##### Material to process #####

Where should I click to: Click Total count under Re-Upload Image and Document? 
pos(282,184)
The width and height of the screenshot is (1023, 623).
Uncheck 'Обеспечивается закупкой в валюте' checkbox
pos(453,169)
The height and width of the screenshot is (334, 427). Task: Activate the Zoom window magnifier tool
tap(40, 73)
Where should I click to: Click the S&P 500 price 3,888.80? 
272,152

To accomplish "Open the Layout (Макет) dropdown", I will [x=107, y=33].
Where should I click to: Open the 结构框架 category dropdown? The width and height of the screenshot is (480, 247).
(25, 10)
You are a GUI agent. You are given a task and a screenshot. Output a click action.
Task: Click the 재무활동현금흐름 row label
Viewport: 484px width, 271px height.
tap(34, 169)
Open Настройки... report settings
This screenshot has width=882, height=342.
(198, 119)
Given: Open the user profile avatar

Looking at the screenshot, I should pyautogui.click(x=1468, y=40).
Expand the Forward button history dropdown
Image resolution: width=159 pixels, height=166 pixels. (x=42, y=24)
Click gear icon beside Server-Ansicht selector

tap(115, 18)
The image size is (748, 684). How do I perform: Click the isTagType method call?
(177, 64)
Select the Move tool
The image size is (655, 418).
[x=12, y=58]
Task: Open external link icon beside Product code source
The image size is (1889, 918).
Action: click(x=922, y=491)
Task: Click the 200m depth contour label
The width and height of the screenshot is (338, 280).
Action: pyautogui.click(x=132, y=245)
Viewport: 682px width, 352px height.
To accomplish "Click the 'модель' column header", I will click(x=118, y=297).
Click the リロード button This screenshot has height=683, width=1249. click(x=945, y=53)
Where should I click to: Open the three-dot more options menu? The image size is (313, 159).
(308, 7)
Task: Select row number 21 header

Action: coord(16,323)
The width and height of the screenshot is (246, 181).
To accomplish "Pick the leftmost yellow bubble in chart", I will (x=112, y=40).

#####

Copy out the data from the line containing "The image size is (748, 684)." through the line containing "Click the リロード", exactly as they appear.

> Written response:
The image size is (748, 684). How do I perform: Click the isTagType method call?
(177, 64)
Select the Move tool
The image size is (655, 418).
[x=12, y=58]
Task: Open external link icon beside Product code source
The image size is (1889, 918).
Action: click(x=922, y=491)
Task: Click the 200m depth contour label
The width and height of the screenshot is (338, 280).
Action: pyautogui.click(x=132, y=245)
Viewport: 682px width, 352px height.
To accomplish "Click the 'модель' column header", I will click(x=118, y=297).
Click the リロード button This screenshot has height=683, width=1249. click(x=945, y=53)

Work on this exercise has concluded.